[Data listing]
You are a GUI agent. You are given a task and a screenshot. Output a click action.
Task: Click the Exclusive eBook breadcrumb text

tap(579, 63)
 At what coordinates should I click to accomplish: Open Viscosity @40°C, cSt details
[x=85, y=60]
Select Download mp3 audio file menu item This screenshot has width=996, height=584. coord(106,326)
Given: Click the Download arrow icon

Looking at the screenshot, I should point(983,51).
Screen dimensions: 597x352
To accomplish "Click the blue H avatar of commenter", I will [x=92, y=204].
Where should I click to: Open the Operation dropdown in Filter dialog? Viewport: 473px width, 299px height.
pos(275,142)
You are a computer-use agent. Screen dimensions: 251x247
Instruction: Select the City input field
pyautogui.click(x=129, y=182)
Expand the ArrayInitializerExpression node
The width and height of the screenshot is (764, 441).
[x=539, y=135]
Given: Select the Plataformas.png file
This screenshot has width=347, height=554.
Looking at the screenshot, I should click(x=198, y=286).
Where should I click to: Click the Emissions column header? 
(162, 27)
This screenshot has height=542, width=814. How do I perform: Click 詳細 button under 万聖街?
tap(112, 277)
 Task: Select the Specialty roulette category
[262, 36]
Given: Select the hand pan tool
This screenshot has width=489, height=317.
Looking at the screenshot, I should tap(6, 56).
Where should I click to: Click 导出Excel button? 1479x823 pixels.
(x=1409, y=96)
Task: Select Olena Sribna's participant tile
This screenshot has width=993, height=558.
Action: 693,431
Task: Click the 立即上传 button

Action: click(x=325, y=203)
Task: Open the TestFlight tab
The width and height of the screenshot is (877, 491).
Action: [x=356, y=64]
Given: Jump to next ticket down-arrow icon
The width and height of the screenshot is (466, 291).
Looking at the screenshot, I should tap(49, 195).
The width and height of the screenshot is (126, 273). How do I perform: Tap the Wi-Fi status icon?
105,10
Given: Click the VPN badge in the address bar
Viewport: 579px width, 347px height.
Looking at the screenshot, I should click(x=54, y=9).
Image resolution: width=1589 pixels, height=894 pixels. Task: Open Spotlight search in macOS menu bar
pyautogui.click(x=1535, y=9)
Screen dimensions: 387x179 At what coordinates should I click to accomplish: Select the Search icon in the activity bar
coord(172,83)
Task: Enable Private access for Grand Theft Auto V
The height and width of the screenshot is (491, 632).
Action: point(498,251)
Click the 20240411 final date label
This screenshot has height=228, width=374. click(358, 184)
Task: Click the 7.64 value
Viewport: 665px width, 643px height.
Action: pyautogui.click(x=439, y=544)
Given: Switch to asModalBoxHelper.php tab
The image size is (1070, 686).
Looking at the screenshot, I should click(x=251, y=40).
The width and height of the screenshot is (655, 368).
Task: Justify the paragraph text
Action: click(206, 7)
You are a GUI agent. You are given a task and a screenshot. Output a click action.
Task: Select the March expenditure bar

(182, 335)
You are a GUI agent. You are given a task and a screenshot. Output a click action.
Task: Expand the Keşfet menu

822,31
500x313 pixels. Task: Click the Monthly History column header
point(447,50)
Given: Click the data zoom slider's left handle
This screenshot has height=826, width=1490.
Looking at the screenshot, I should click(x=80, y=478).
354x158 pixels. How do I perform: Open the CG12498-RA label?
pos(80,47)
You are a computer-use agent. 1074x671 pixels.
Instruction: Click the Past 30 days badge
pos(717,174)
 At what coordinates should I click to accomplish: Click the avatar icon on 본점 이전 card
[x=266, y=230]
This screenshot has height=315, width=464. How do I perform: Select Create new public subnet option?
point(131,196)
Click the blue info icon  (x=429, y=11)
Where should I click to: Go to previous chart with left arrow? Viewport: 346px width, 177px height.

• PROBLEM REQUIREMENTS: Please copy the material above line for line, without changing anything.

• ANSWER TO THE TASK:
You are a GUI agent. You are given a task and a screenshot. Output a click action.
Task: Click the Exclusive eBook breadcrumb text

tap(579, 63)
 At what coordinates should I click to accomplish: Open Viscosity @40°C, cSt details
[x=85, y=60]
Select Download mp3 audio file menu item This screenshot has width=996, height=584. coord(106,326)
Given: Click the Download arrow icon

Looking at the screenshot, I should point(983,51).
Screen dimensions: 597x352
To accomplish "Click the blue H avatar of commenter", I will [x=92, y=204].
Where should I click to: Open the Operation dropdown in Filter dialog? Viewport: 473px width, 299px height.
pos(275,142)
You are a computer-use agent. Screen dimensions: 251x247
Instruction: Select the City input field
pyautogui.click(x=129, y=182)
Expand the ArrayInitializerExpression node
The width and height of the screenshot is (764, 441).
[x=539, y=135]
Given: Select the Plataformas.png file
This screenshot has width=347, height=554.
Looking at the screenshot, I should click(x=198, y=286).
Where should I click to: Click the Emissions column header? 
(162, 27)
This screenshot has height=542, width=814. How do I perform: Click 詳細 button under 万聖街?
tap(112, 277)
 Task: Select the Specialty roulette category
[262, 36]
Given: Select the hand pan tool
This screenshot has width=489, height=317.
Looking at the screenshot, I should tap(6, 56).
Where should I click to: Click 导出Excel button? 1479x823 pixels.
(x=1409, y=96)
Task: Select Olena Sribna's participant tile
This screenshot has width=993, height=558.
Action: 693,431
Task: Click the 立即上传 button

Action: click(x=325, y=203)
Task: Open the TestFlight tab
The width and height of the screenshot is (877, 491).
Action: [x=356, y=64]
Given: Jump to next ticket down-arrow icon
The width and height of the screenshot is (466, 291).
Looking at the screenshot, I should tap(49, 195).
The width and height of the screenshot is (126, 273). How do I perform: Tap the Wi-Fi status icon?
105,10
Given: Click the VPN badge in the address bar
Viewport: 579px width, 347px height.
Looking at the screenshot, I should click(x=54, y=9).
Image resolution: width=1589 pixels, height=894 pixels. Task: Open Spotlight search in macOS menu bar
pyautogui.click(x=1535, y=9)
Screen dimensions: 387x179 At what coordinates should I click to accomplish: Select the Search icon in the activity bar
coord(172,83)
Task: Enable Private access for Grand Theft Auto V
The height and width of the screenshot is (491, 632).
Action: point(498,251)
Click the 20240411 final date label
This screenshot has height=228, width=374. click(358, 184)
Task: Click the 7.64 value
Viewport: 665px width, 643px height.
Action: pyautogui.click(x=439, y=544)
Given: Switch to asModalBoxHelper.php tab
The image size is (1070, 686).
Looking at the screenshot, I should click(x=251, y=40).
The width and height of the screenshot is (655, 368).
Task: Justify the paragraph text
Action: click(206, 7)
You are a GUI agent. You are given a task and a screenshot. Output a click action.
Task: Select the March expenditure bar

(182, 335)
You are a GUI agent. You are given a task and a screenshot. Output a click action.
Task: Expand the Keşfet menu

822,31
500x313 pixels. Task: Click the Monthly History column header
point(447,50)
Given: Click the data zoom slider's left handle
This screenshot has height=826, width=1490.
Looking at the screenshot, I should click(x=80, y=478).
354x158 pixels. How do I perform: Open the CG12498-RA label?
pos(80,47)
You are a computer-use agent. 1074x671 pixels.
Instruction: Click the Past 30 days badge
pos(717,174)
 At what coordinates should I click to accomplish: Click the avatar icon on 본점 이전 card
[x=266, y=230]
This screenshot has height=315, width=464. How do I perform: Select Create new public subnet option?
point(131,196)
Click the blue info icon  (x=429, y=11)
Where should I click to: Go to previous chart with left arrow? Viewport: 346px width, 177px height.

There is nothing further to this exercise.